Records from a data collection
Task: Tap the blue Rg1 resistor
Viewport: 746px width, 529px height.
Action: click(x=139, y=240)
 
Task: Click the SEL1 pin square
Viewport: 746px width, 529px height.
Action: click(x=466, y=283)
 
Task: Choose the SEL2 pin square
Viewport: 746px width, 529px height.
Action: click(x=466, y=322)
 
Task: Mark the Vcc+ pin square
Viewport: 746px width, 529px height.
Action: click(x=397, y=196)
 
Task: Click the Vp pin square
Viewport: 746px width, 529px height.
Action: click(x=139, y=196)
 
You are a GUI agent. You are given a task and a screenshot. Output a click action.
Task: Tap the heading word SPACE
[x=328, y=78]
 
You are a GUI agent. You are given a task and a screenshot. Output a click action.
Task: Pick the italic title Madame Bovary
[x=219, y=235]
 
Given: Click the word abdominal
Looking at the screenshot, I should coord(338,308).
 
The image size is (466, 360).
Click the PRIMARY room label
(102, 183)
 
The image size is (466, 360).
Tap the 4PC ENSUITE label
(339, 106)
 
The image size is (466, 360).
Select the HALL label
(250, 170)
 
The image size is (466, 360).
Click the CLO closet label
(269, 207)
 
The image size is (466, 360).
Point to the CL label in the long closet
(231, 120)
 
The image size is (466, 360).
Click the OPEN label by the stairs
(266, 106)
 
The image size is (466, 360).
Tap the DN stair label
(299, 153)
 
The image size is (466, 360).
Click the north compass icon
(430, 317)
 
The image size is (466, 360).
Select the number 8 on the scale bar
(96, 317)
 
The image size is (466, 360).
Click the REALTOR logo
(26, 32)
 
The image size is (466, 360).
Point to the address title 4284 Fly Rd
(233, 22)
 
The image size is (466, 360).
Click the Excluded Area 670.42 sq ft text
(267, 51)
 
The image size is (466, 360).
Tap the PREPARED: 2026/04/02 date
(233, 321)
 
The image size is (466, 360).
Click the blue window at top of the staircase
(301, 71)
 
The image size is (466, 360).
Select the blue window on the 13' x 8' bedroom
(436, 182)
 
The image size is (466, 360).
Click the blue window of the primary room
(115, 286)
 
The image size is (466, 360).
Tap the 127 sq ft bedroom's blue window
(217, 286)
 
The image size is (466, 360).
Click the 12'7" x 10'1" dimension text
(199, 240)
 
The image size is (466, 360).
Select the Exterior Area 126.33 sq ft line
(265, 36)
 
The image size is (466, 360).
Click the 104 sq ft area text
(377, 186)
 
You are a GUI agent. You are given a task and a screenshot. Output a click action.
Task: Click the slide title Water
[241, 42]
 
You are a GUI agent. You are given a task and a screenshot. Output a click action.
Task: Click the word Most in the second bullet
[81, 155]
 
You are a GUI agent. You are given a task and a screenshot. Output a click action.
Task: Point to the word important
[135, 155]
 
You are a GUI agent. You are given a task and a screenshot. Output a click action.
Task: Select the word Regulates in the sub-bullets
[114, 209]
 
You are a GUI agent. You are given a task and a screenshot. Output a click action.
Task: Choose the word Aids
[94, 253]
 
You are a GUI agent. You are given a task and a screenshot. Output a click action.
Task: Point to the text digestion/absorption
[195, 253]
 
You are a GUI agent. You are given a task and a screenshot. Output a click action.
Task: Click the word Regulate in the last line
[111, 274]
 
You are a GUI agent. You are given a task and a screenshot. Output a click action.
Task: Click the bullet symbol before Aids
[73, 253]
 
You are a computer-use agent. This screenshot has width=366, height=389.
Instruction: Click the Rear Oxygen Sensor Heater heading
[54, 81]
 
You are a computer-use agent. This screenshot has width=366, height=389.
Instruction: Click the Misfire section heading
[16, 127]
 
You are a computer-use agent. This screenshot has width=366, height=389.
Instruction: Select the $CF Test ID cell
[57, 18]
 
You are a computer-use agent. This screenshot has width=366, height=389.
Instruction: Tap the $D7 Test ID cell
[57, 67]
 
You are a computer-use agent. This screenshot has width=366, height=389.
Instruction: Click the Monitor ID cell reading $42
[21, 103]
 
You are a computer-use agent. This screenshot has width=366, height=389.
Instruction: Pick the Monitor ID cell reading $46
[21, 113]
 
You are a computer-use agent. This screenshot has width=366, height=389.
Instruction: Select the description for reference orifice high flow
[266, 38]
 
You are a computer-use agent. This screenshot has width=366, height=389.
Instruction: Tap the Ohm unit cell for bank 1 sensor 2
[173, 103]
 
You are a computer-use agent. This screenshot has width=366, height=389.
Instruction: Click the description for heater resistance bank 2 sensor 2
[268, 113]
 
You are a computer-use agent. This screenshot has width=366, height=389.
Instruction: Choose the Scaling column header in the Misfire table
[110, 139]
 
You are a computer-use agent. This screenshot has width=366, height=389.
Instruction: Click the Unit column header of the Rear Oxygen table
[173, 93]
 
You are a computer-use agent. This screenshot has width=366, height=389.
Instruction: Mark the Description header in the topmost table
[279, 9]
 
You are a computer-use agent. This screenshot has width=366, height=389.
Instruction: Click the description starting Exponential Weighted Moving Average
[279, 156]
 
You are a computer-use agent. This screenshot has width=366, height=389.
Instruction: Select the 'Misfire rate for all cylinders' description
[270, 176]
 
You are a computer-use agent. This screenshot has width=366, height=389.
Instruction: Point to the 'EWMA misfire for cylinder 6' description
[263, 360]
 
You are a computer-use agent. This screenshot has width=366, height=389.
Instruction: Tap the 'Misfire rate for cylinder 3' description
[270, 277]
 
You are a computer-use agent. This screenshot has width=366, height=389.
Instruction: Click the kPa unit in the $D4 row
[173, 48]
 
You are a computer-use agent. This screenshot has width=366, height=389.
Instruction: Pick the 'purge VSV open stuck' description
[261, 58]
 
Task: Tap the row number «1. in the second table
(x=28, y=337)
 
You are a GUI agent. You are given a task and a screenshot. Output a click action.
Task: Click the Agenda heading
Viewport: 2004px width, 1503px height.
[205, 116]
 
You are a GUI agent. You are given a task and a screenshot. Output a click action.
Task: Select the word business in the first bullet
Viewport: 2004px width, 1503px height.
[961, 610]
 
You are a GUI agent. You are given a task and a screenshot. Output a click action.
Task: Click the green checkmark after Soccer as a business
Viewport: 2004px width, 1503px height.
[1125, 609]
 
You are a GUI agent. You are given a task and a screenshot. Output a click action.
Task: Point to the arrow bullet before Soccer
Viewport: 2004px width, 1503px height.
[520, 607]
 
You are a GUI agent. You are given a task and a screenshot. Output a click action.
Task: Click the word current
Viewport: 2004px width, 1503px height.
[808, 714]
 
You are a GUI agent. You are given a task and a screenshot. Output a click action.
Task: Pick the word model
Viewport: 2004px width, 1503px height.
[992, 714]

## Exercise goal:
Set out all of the data above as a numbered list, dropping the blank lines.

## Answer for this exercise:
1. Task: Tap the blue Rg1 resistor
2. Viewport: 746px width, 529px height.
3. Action: click(x=139, y=240)
4. Task: Click the SEL1 pin square
5. Viewport: 746px width, 529px height.
6. Action: click(x=466, y=283)
7. Task: Choose the SEL2 pin square
8. Viewport: 746px width, 529px height.
9. Action: click(x=466, y=322)
10. Task: Mark the Vcc+ pin square
11. Viewport: 746px width, 529px height.
12. Action: click(x=397, y=196)
13. Task: Click the Vp pin square
14. Viewport: 746px width, 529px height.
15. Action: click(x=139, y=196)
16. You are a GUI agent. You are given a task and a screenshot. Output a click action.
17. Task: Tap the heading word SPACE
18. [x=328, y=78]
19. You are a GUI agent. You are given a task and a screenshot. Output a click action.
20. Task: Pick the italic title Madame Bovary
21. [x=219, y=235]
22. Given: Click the word abdominal
23. Looking at the screenshot, I should coord(338,308).
24. The image size is (466, 360).
25. Click the PRIMARY room label
26. (102, 183)
27. The image size is (466, 360).
28. Tap the 4PC ENSUITE label
29. (339, 106)
30. The image size is (466, 360).
31. Select the HALL label
32. (250, 170)
33. The image size is (466, 360).
34. Click the CLO closet label
35. (269, 207)
36. The image size is (466, 360).
37. Point to the CL label in the long closet
38. (231, 120)
39. The image size is (466, 360).
40. Click the OPEN label by the stairs
41. (266, 106)
42. The image size is (466, 360).
43. Tap the DN stair label
44. (299, 153)
45. The image size is (466, 360).
46. Click the north compass icon
47. (430, 317)
48. The image size is (466, 360).
49. Select the number 8 on the scale bar
50. (96, 317)
51. The image size is (466, 360).
52. Click the REALTOR logo
53. (26, 32)
54. The image size is (466, 360).
55. Point to the address title 4284 Fly Rd
56. (233, 22)
57. The image size is (466, 360).
58. Click the Excluded Area 670.42 sq ft text
59. (267, 51)
60. The image size is (466, 360).
61. Tap the PREPARED: 2026/04/02 date
62. (233, 321)
63. The image size is (466, 360).
64. Click the blue window at top of the staircase
65. (301, 71)
66. The image size is (466, 360).
67. Select the blue window on the 13' x 8' bedroom
68. (436, 182)
69. The image size is (466, 360).
70. Click the blue window of the primary room
71. (115, 286)
72. The image size is (466, 360).
73. Tap the 127 sq ft bedroom's blue window
74. (217, 286)
75. The image size is (466, 360).
76. Click the 12'7" x 10'1" dimension text
77. (199, 240)
78. The image size is (466, 360).
79. Select the Exterior Area 126.33 sq ft line
80. (265, 36)
81. The image size is (466, 360).
82. Click the 104 sq ft area text
83. (377, 186)
84. You are a GUI agent. You are given a task and a screenshot. Output a click action.
85. Task: Click the slide title Water
86. [241, 42]
87. You are a GUI agent. You are given a task and a screenshot. Output a click action.
88. Task: Click the word Most in the second bullet
89. [81, 155]
90. You are a GUI agent. You are given a task and a screenshot. Output a click action.
91. Task: Point to the word important
92. [135, 155]
93. You are a GUI agent. You are given a task and a screenshot. Output a click action.
94. Task: Select the word Regulates in the sub-bullets
95. [114, 209]
96. You are a GUI agent. You are given a task and a screenshot. Output a click action.
97. Task: Choose the word Aids
98. [94, 253]
99. You are a GUI agent. You are given a task and a screenshot. Output a click action.
100. Task: Point to the text digestion/absorption
101. [195, 253]
102. You are a GUI agent. You are given a task and a screenshot. Output a click action.
103. Task: Click the word Regulate in the last line
104. [111, 274]
105. You are a GUI agent. You are given a task and a screenshot. Output a click action.
106. Task: Click the bullet symbol before Aids
107. [73, 253]
108. You are a computer-use agent. This screenshot has width=366, height=389.
109. Instruction: Click the Rear Oxygen Sensor Heater heading
110. [54, 81]
111. You are a computer-use agent. This screenshot has width=366, height=389.
112. Instruction: Click the Misfire section heading
113. [16, 127]
114. You are a computer-use agent. This screenshot has width=366, height=389.
115. Instruction: Select the $CF Test ID cell
116. [57, 18]
117. You are a computer-use agent. This screenshot has width=366, height=389.
118. Instruction: Tap the $D7 Test ID cell
119. [57, 67]
120. You are a computer-use agent. This screenshot has width=366, height=389.
121. Instruction: Click the Monitor ID cell reading $42
122. [21, 103]
123. You are a computer-use agent. This screenshot has width=366, height=389.
124. Instruction: Pick the Monitor ID cell reading $46
125. [21, 113]
126. You are a computer-use agent. This screenshot has width=366, height=389.
127. Instruction: Select the description for reference orifice high flow
128. [266, 38]
129. You are a computer-use agent. This screenshot has width=366, height=389.
130. Instruction: Tap the Ohm unit cell for bank 1 sensor 2
131. [173, 103]
132. You are a computer-use agent. This screenshot has width=366, height=389.
133. Instruction: Click the description for heater resistance bank 2 sensor 2
134. [268, 113]
135. You are a computer-use agent. This screenshot has width=366, height=389.
136. Instruction: Choose the Scaling column header in the Misfire table
137. [110, 139]
138. You are a computer-use agent. This screenshot has width=366, height=389.
139. Instruction: Click the Unit column header of the Rear Oxygen table
140. [173, 93]
141. You are a computer-use agent. This screenshot has width=366, height=389.
142. Instruction: Mark the Description header in the topmost table
143. [279, 9]
144. You are a computer-use agent. This screenshot has width=366, height=389.
145. Instruction: Click the description starting Exponential Weighted Moving Average
146. [279, 156]
147. You are a computer-use agent. This screenshot has width=366, height=389.
148. Instruction: Select the 'Misfire rate for all cylinders' description
149. [270, 176]
150. You are a computer-use agent. This screenshot has width=366, height=389.
151. Instruction: Point to the 'EWMA misfire for cylinder 6' description
152. [263, 360]
153. You are a computer-use agent. This screenshot has width=366, height=389.
154. Instruction: Tap the 'Misfire rate for cylinder 3' description
155. [270, 277]
156. You are a computer-use agent. This screenshot has width=366, height=389.
157. Instruction: Click the kPa unit in the $D4 row
158. [173, 48]
159. You are a computer-use agent. This screenshot has width=366, height=389.
160. Instruction: Pick the 'purge VSV open stuck' description
161. [261, 58]
162. Task: Tap the row number «1. in the second table
163. (x=28, y=337)
164. You are a GUI agent. You are given a task and a screenshot. Output a click action.
165. Task: Click the Agenda heading
166. Viewport: 2004px width, 1503px height.
167. [205, 116]
168. You are a GUI agent. You are given a task and a screenshot. Output a click action.
169. Task: Select the word business in the first bullet
170. Viewport: 2004px width, 1503px height.
171. [961, 610]
172. You are a GUI agent. You are given a task and a screenshot. Output a click action.
173. Task: Click the green checkmark after Soccer as a business
174. Viewport: 2004px width, 1503px height.
175. [1125, 609]
176. You are a GUI agent. You are given a task and a screenshot. Output a click action.
177. Task: Point to the arrow bullet before Soccer
178. Viewport: 2004px width, 1503px height.
179. [520, 607]
180. You are a GUI agent. You are given a task and a screenshot. Output a click action.
181. Task: Click the word current
182. Viewport: 2004px width, 1503px height.
183. [808, 714]
184. You are a GUI agent. You are given a task and a screenshot. Output a click action.
185. Task: Pick the word model
186. Viewport: 2004px width, 1503px height.
187. [992, 714]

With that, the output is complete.